1st Altmetrics Conference
At the end of September, the conference “1:AM Altmetrics” (http://www.altmetricsconference.com) was held at the premises of the Wellcome trust in London, UK. The subject of the meeting was new developments in article metrics, and in the evaluation of science, scientists and science publications. The participants included a range of different stakeholders in scholarly publishing, notably publishers, funding agencies and companies and institutions involved in evaluation and dissemination of science. Relatively few scientists and representatives from learned societies attended.
The advent of digital content, the internet and the movements on open access and open science has profoundly changed the playing field in the dissemination of science. Nevertheless, the scientific article remains the dominant way to validate and to diffuse scientific research, and the central components in evaluation of science are still the journal impact factor, and various forms of publication and citation statistics. This may be about to change.

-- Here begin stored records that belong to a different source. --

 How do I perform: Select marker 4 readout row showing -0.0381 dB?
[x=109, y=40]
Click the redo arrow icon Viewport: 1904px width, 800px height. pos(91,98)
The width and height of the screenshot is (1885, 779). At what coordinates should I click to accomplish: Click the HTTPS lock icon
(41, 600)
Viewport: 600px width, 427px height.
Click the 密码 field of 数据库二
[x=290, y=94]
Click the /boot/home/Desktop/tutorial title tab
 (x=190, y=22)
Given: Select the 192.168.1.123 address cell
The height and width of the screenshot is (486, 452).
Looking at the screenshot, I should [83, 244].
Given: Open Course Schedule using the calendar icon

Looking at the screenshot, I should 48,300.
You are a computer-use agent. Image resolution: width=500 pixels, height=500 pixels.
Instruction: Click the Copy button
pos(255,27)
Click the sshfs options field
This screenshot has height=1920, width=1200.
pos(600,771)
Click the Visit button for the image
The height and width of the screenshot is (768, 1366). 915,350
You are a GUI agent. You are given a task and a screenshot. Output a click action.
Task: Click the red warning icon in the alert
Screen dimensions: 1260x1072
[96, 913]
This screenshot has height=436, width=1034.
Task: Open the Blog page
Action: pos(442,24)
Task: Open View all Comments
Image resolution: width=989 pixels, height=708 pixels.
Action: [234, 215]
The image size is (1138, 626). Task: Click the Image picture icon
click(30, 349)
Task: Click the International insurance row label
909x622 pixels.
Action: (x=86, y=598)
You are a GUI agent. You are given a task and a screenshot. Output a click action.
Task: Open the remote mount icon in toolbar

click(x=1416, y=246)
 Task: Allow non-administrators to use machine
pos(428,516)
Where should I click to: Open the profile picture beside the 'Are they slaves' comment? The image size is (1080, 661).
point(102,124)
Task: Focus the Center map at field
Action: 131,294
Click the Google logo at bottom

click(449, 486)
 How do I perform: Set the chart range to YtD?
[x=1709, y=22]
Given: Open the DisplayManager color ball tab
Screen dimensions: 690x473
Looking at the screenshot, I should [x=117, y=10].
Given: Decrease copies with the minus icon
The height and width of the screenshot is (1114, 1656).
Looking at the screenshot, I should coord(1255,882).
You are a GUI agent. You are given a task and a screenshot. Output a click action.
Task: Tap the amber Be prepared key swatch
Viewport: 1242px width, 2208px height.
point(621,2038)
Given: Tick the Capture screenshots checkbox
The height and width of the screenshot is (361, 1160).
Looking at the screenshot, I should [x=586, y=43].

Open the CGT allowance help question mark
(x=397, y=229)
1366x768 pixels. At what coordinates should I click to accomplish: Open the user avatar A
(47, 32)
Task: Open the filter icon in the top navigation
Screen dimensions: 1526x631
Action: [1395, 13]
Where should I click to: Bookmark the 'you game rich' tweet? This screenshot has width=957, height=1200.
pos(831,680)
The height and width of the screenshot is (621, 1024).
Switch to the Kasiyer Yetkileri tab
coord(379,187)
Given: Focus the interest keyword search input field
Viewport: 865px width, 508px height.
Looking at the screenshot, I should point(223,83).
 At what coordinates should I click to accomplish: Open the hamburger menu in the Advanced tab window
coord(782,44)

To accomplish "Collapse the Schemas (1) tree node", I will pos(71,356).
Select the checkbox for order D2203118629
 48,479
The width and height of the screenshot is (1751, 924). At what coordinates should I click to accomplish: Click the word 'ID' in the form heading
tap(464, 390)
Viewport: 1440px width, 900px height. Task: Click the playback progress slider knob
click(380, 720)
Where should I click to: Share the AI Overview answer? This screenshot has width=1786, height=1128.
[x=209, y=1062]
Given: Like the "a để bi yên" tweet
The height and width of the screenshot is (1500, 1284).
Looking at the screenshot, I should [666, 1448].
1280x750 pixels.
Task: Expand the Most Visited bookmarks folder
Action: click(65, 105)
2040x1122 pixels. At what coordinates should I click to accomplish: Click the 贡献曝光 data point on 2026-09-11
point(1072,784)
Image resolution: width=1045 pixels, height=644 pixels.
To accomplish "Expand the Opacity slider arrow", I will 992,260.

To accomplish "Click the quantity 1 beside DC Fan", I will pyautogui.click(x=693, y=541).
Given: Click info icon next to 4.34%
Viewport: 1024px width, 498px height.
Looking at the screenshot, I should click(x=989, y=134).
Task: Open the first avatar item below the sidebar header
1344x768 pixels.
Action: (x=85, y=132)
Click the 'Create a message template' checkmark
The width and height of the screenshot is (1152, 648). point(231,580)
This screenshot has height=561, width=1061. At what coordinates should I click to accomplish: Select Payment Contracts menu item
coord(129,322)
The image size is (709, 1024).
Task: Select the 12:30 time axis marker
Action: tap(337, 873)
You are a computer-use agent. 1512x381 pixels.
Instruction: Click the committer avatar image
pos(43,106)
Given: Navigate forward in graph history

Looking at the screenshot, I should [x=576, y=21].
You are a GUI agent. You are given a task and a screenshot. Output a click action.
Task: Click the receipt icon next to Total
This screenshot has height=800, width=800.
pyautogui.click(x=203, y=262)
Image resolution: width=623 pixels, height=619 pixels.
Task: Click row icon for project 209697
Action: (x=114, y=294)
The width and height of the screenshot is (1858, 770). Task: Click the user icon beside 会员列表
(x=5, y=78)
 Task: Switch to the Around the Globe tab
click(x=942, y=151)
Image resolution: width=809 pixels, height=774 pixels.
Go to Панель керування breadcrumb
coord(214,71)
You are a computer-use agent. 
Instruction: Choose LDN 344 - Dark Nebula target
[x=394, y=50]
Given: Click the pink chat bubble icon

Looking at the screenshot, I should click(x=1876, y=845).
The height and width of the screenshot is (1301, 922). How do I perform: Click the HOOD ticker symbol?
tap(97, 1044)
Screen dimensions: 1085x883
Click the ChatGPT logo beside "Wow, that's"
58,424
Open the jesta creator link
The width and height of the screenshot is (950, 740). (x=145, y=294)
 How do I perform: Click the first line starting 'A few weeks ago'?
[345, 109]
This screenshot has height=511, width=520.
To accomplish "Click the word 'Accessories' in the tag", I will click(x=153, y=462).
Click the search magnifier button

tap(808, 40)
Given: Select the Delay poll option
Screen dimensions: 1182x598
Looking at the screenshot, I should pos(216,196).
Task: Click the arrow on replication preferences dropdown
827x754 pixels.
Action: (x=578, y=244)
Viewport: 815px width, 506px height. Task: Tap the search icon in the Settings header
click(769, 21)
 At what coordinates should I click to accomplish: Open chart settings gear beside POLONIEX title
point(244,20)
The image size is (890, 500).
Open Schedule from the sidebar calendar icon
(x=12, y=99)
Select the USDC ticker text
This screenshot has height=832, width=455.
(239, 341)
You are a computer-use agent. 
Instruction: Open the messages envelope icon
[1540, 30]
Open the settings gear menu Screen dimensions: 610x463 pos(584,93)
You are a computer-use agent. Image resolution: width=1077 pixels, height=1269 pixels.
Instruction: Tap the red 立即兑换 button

Traditionally, scientific interactions other than articles, such as discussions, debates, seminars and media coverage, have had an ephemeral nature. This is no longer strictly true. Reports in newspapers, radio and TV now leave searchable traces. Discussions about science are increasingly held on blogs and on social media. Research leaves its imprint in legislation, patents, policy documents etc., and some scientific journals have initiated post-peer review. Technology for data mining of the internet now exists, which enables the assessment of what impact a certain research effort has had, beyond citations.
There are already companies that do this, and their services are bought by some publishers. This is presented as a service to authors, who get information about the impact of their published work. There are also some funding agencies that increasingly ask for information on the impact of the research they fund, other than just citations.
To a large extent, the developments in this field, as in scholarly publication in general, are driven by the demands in biomedicine and life science. This is where most of the funding is, and it is also where scientific interaction is most intense and immediate. However, the changes that may surface in the evaluation and dissemination of research will have an impact on all fields of science.